> _Written problem A_:
Answer these questions about the discussion of the 13.2 school standard, one line each:
(i) In the course analogy, what average over the five exams is required to receive an A?
(ii) Which statistical test is someone said to be applying to this case?
(iii) Which figure needs more information before anyone can tell whether dak is right?

> _Document section_:
⁂

This should be your argument, because, as you said above
p.p.s. I am happy to accept that the sum of decisions made across thousands of schools may have overall statistical power to lead to well-founded strategic assessments (at least in theory). My problem is at the individual school level where poorly founded judgements have a severe effect on that one school.

You're arguing for the one school, not the population. The question that really needs to be addressed is why this particular group failed to meet the minimum standard. What was the overall mean for improvement, for comparable groups?



There's a reason people scoff at statistics; some say that statistics can be used to prove anything. You're trying to do that with the t-test applied to this case.
 
I think we need more info about the 13.2 before we can know whether dak is right.

Is 13.2 the mean performance across the entire district? If so, I don't think a stat analysis would be inappropriate.

Or, is the mean actually 15, and they did some calculation such that 13.2 is indeed an all or nothing minimum.
 
Consider this analogy. I'm teaching a course; the course syllabus states that 5 exams will be given and to receive an A, you must average 90 over the 5 exams. If, at the end of the course, you earned an average score of 89, you wouldn't be able to argue that, since your 89 is not statistically different from 90, you should be given the A.

⁂

> _Written problem B_:
Copy the records verbatim, starting with the line that contains "Trust and Security (62, 2465)" and going on through the end of the records. Leave out the pictures.

> _Data records_:
⁂

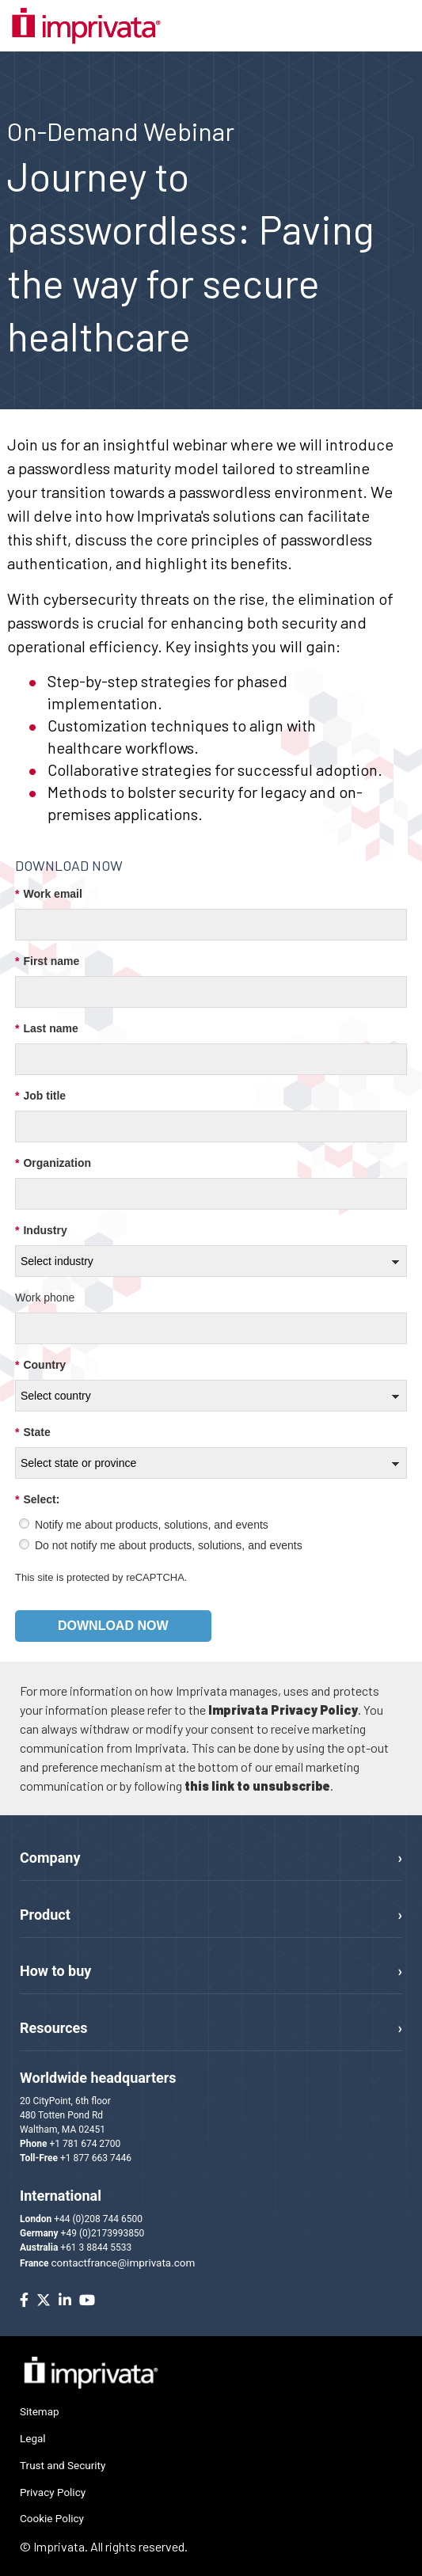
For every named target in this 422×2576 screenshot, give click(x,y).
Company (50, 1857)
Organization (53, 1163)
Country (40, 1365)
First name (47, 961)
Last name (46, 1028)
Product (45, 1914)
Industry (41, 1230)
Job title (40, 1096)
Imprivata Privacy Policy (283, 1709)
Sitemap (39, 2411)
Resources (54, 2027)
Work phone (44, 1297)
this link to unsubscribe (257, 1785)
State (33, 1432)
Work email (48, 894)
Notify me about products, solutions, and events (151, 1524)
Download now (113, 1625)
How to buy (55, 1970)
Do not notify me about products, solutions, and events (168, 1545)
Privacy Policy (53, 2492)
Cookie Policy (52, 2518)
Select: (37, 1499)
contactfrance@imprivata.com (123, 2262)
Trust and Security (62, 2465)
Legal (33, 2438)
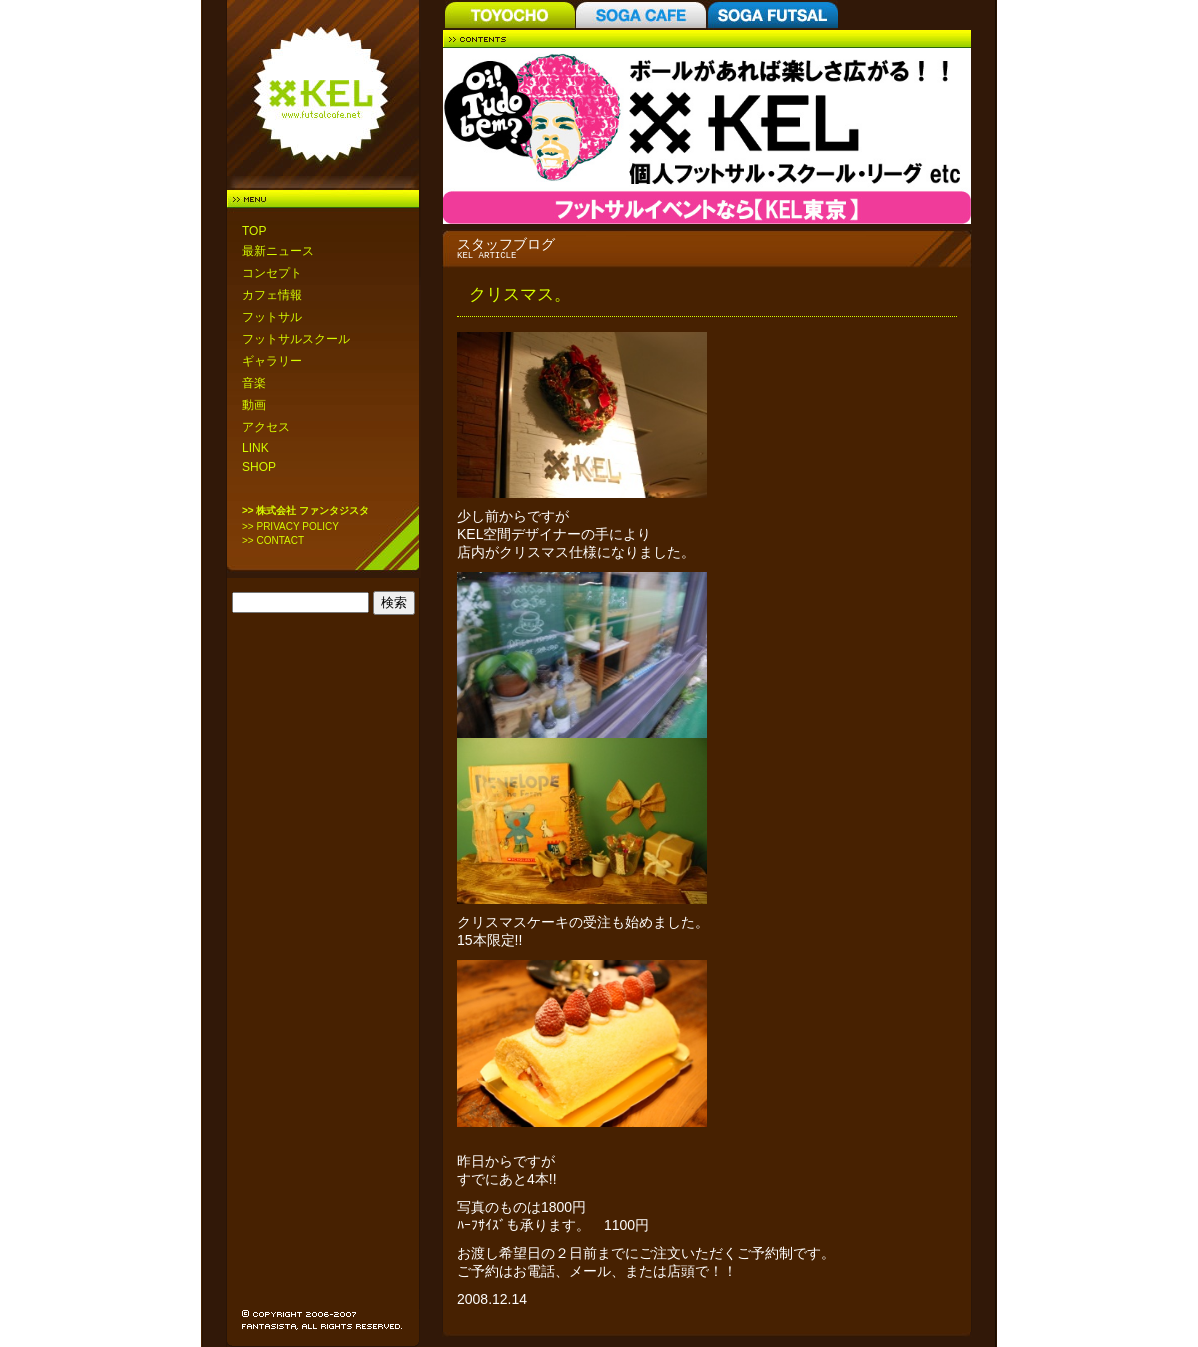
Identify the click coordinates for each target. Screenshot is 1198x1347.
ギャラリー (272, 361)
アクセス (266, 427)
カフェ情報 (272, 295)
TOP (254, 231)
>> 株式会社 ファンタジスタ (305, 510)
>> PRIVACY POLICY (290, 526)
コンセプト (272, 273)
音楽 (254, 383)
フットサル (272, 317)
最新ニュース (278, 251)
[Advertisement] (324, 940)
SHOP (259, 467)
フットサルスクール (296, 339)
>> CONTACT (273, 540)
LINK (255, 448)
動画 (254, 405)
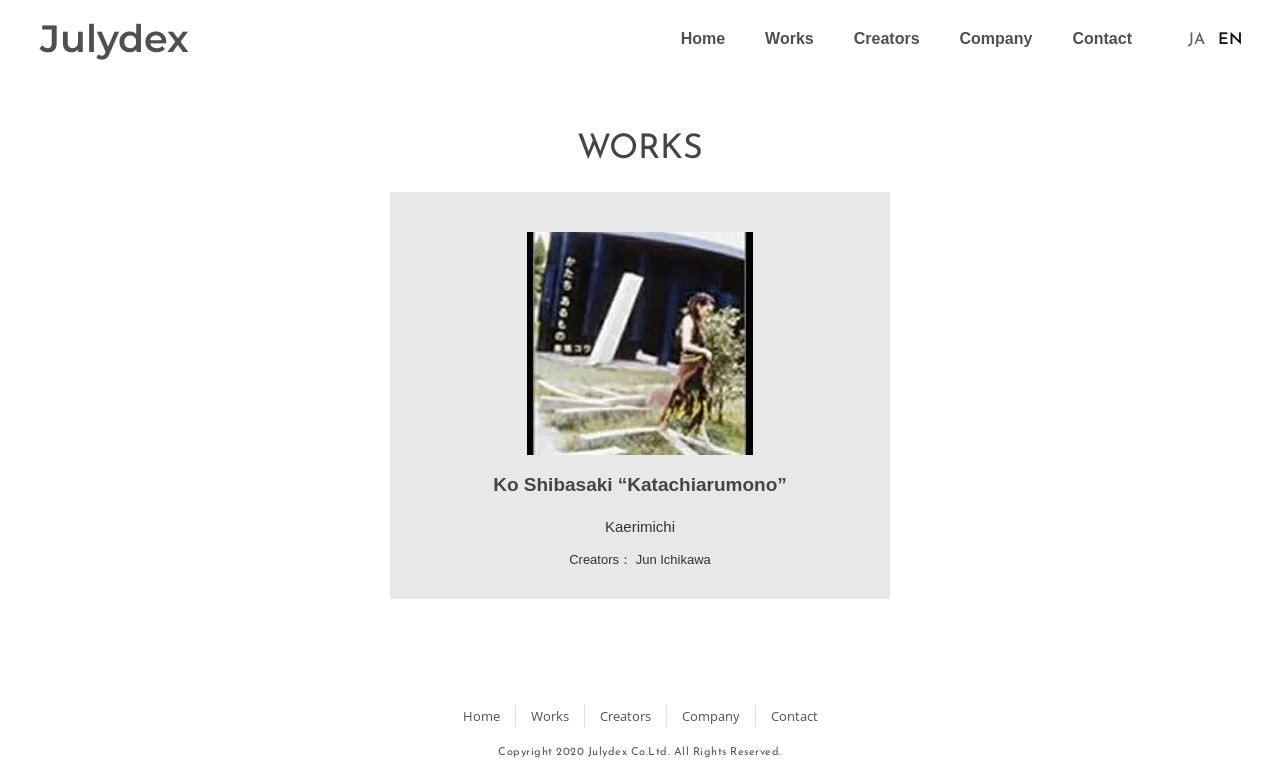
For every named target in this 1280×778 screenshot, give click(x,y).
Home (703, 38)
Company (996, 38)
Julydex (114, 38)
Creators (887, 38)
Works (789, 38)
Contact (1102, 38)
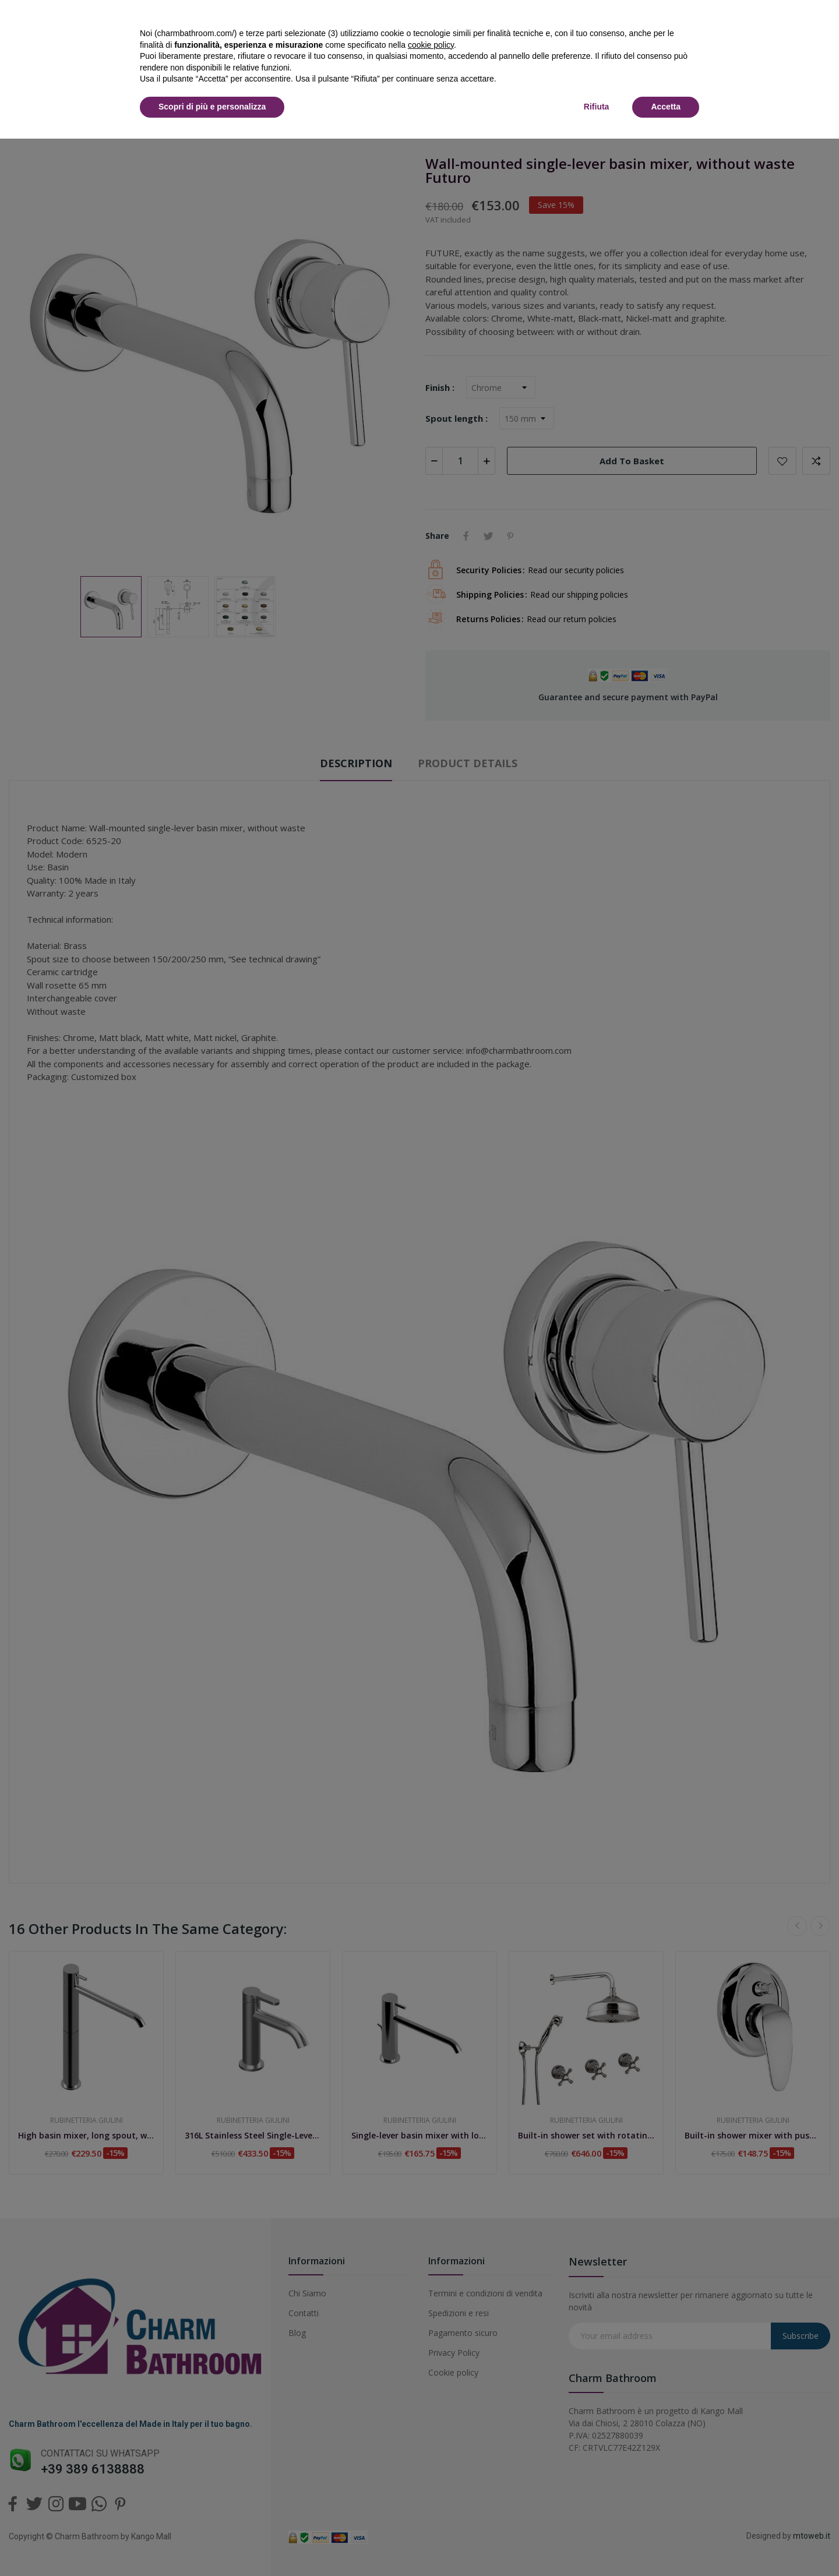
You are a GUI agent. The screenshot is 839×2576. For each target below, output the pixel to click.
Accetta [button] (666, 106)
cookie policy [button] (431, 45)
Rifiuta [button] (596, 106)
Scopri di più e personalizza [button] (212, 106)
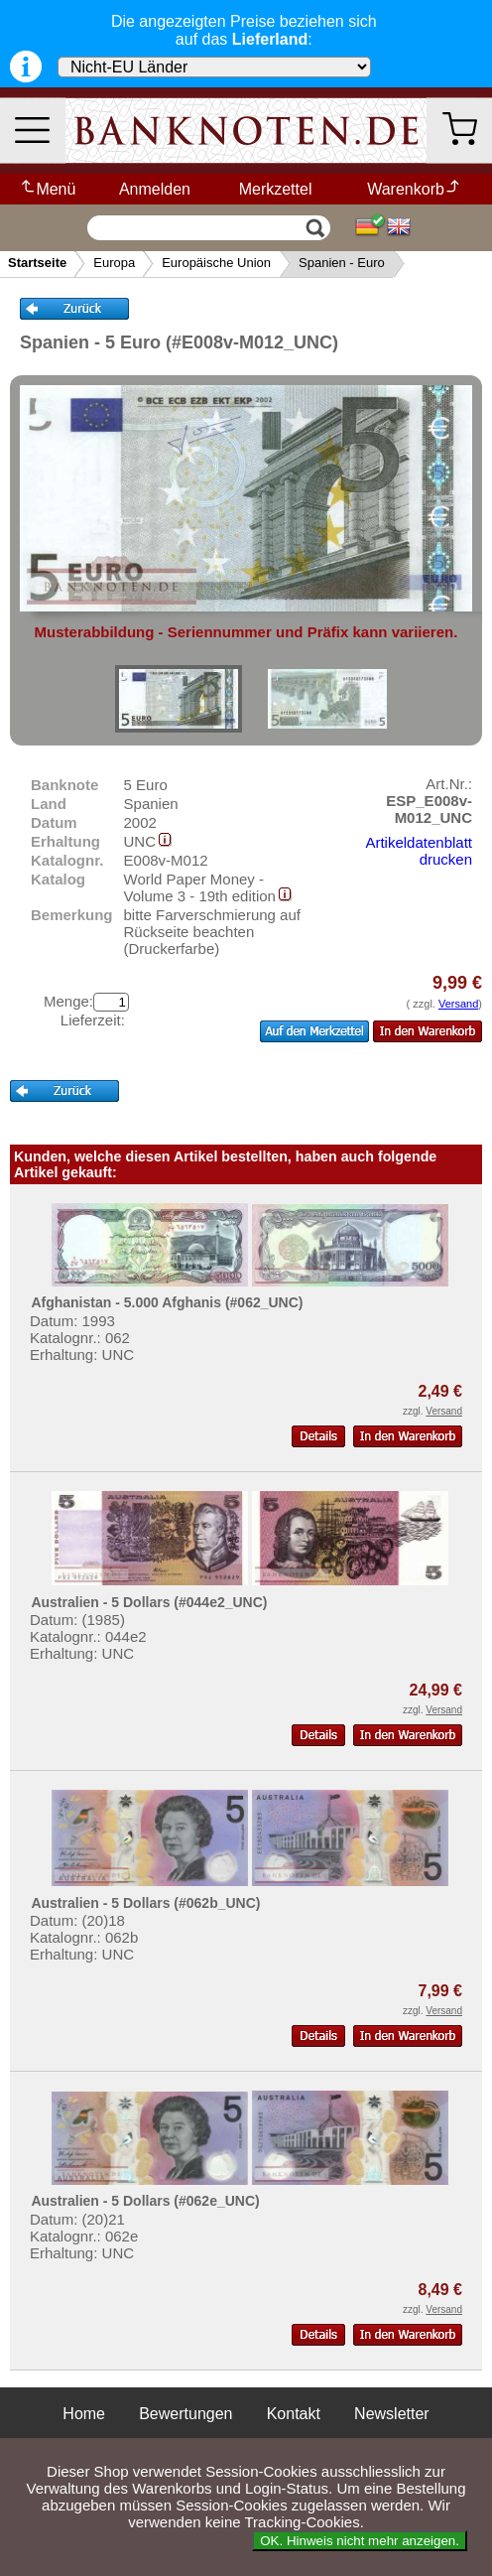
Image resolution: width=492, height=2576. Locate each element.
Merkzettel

⁂

> _Exercise output A_:
(i) 90
(ii) The t-test
(iii) 13.2

> _Exercise output B_:
Trust and Security (62, 2465)
Legal (33, 2438)
Identify the click coordinates for each target. Screenshot is 1198x1347.
ギャラリー (272, 361)
アクセス (266, 427)
カフェ情報 (272, 295)
TOP (254, 231)
>> 株式会社 ファンタジスタ (305, 510)
>> PRIVACY POLICY (290, 526)
コンセプト (272, 273)
音楽 (254, 383)
フットサル (272, 317)
最新ニュース (278, 251)
[Advertisement] (324, 940)
SHOP (259, 467)
フットサルスクール (296, 339)
>> CONTACT (273, 540)
LINK (255, 448)
動画 (254, 405)
For every named target in this 1280×778 screenshot, give click(x,y).
Home (703, 38)
Company (996, 38)
Julydex (114, 38)
Creators (887, 38)
Works (789, 38)
Contact (1102, 38)
You are a GUI agent. The screenshot is 839×2576. For each target below, output the pixel to click.
Accetta [button] (666, 106)
cookie policy [button] (431, 45)
Rifiuta [button] (596, 106)
Scopri di più e personalizza [button] (212, 106)
Image resolution: width=492, height=2576. Locate each element.
Merkzettel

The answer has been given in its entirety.